[Opening Exercise inputs section]

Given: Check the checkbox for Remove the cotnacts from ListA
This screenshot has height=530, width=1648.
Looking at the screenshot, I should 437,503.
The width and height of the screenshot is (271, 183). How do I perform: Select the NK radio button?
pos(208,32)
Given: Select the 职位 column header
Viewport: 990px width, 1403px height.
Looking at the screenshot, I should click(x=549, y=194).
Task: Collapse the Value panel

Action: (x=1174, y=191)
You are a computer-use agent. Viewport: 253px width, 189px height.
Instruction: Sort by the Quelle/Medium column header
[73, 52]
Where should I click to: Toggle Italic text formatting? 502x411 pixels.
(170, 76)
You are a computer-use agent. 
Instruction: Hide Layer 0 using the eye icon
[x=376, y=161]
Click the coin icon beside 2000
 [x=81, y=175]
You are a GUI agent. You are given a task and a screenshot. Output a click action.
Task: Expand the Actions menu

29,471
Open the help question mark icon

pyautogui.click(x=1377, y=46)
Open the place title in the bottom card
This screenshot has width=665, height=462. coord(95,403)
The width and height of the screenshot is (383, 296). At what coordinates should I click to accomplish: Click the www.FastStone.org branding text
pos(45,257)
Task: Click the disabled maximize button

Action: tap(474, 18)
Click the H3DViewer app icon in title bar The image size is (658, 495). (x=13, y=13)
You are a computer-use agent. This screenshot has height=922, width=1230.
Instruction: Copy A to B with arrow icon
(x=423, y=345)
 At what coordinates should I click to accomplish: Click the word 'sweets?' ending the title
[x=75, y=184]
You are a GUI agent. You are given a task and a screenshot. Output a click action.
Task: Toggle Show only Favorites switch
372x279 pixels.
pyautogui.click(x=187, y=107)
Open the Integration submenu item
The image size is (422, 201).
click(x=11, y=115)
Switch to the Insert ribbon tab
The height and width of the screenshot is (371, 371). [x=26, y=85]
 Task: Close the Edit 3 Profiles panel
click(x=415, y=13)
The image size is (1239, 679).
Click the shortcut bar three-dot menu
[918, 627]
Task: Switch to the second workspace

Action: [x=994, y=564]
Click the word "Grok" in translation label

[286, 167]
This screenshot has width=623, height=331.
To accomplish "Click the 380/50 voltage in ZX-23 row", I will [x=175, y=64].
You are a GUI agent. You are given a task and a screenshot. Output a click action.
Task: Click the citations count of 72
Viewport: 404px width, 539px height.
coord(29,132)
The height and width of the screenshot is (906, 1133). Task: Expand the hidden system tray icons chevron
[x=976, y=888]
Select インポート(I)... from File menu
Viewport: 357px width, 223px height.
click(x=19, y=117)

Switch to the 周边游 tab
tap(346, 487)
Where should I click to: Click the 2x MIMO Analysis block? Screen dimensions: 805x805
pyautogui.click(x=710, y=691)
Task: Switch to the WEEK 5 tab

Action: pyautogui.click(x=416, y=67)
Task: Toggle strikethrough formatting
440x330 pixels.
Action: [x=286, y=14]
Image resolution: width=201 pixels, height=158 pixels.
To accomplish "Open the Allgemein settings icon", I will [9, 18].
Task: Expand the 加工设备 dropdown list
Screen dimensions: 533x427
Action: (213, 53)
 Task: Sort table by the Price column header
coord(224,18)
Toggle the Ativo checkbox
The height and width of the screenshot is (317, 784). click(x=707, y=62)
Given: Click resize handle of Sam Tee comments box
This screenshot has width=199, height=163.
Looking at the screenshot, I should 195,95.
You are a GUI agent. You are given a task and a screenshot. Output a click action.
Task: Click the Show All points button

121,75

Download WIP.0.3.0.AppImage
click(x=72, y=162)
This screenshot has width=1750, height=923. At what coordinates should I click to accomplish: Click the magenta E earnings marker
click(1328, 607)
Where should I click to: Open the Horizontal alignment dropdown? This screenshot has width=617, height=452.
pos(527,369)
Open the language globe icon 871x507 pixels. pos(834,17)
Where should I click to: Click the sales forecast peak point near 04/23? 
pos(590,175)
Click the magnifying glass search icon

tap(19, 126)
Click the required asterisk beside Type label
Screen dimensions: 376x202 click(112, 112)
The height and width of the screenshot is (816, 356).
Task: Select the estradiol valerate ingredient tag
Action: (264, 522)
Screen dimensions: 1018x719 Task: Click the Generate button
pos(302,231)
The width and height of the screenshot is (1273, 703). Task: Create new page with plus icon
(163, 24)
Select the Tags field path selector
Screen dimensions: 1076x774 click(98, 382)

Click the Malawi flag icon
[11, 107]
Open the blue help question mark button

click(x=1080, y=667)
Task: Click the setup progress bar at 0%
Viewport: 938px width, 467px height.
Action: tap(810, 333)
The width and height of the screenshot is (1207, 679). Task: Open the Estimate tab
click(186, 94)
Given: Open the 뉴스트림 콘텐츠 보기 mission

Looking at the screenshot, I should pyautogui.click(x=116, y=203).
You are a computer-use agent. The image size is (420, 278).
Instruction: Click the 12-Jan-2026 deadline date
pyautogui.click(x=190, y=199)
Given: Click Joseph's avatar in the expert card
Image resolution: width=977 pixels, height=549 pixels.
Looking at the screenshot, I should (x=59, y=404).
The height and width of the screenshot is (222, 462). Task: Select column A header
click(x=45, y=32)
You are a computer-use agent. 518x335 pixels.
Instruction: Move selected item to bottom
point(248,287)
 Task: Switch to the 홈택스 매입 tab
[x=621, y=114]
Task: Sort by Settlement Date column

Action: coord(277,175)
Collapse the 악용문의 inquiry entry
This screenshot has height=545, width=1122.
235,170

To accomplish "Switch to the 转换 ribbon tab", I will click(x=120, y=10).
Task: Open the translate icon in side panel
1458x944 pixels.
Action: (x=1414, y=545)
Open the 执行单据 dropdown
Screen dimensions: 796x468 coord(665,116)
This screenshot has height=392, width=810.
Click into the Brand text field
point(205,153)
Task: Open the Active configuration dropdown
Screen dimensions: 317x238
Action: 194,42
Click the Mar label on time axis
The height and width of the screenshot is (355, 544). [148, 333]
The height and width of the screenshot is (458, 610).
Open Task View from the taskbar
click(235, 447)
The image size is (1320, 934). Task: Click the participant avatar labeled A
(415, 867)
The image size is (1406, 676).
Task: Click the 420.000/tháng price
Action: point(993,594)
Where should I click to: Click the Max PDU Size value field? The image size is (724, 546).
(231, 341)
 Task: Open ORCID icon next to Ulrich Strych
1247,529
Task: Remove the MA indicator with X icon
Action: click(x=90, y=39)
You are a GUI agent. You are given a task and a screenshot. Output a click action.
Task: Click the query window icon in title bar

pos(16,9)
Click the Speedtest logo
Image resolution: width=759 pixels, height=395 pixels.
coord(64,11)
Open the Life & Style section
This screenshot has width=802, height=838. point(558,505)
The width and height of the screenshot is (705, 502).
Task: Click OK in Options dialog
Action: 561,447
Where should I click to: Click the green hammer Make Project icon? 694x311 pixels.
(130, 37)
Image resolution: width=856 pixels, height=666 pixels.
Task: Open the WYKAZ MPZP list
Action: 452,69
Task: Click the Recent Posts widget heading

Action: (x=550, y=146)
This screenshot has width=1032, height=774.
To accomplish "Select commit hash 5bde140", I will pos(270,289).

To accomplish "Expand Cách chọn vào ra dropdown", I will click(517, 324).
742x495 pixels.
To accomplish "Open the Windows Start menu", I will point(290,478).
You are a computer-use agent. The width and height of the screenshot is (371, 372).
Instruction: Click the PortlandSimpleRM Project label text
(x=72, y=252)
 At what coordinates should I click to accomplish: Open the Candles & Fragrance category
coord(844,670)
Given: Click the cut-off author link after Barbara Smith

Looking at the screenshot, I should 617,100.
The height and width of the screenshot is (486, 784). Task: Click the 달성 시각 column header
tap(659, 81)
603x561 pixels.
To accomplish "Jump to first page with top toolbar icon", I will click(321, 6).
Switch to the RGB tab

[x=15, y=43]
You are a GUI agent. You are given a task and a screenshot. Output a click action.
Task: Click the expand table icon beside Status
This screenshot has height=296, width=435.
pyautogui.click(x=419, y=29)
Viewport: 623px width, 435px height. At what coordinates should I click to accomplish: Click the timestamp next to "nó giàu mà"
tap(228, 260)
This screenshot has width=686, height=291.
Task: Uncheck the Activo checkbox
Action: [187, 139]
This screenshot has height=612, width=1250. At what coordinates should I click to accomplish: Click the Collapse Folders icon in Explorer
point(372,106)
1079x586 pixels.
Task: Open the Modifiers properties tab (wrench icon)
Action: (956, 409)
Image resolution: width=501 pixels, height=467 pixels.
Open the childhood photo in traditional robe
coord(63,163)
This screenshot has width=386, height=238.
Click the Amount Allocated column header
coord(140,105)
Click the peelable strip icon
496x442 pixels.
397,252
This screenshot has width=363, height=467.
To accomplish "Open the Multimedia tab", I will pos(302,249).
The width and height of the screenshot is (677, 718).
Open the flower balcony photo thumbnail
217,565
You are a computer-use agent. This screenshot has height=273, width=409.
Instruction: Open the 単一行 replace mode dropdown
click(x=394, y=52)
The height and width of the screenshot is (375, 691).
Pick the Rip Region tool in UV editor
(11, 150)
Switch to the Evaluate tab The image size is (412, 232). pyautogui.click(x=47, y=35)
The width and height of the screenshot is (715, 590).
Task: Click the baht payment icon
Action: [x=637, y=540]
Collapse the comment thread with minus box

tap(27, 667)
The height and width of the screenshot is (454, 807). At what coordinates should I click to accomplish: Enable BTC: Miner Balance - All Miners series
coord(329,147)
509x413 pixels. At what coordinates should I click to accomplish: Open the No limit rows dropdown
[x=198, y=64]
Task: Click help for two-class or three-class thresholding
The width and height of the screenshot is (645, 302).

[Closing Exercise inputs section]

**Assignment:** Give back exactly the lines above, from the line containing "Candles & Fragrance category" through the line containing "The height and width of the screenshot is (375, 691).", with both end lines and nothing more.

**Problem solution:**
 At what coordinates should I click to accomplish: Open the Candles & Fragrance category
coord(844,670)
Given: Click the cut-off author link after Barbara Smith

Looking at the screenshot, I should 617,100.
The height and width of the screenshot is (486, 784). Task: Click the 달성 시각 column header
tap(659, 81)
603x561 pixels.
To accomplish "Jump to first page with top toolbar icon", I will click(321, 6).
Switch to the RGB tab

[x=15, y=43]
You are a GUI agent. You are given a task and a screenshot. Output a click action.
Task: Click the expand table icon beside Status
This screenshot has height=296, width=435.
pyautogui.click(x=419, y=29)
Viewport: 623px width, 435px height. At what coordinates should I click to accomplish: Click the timestamp next to "nó giàu mà"
tap(228, 260)
This screenshot has width=686, height=291.
Task: Uncheck the Activo checkbox
Action: [187, 139]
This screenshot has height=612, width=1250. At what coordinates should I click to accomplish: Click the Collapse Folders icon in Explorer
point(372,106)
1079x586 pixels.
Task: Open the Modifiers properties tab (wrench icon)
Action: (956, 409)
Image resolution: width=501 pixels, height=467 pixels.
Open the childhood photo in traditional robe
coord(63,163)
This screenshot has width=386, height=238.
Click the Amount Allocated column header
coord(140,105)
Click the peelable strip icon
496x442 pixels.
397,252
This screenshot has width=363, height=467.
To accomplish "Open the Multimedia tab", I will pos(302,249).
The width and height of the screenshot is (677, 718).
Open the flower balcony photo thumbnail
217,565
You are a computer-use agent. This screenshot has height=273, width=409.
Instruction: Open the 単一行 replace mode dropdown
click(x=394, y=52)
The height and width of the screenshot is (375, 691).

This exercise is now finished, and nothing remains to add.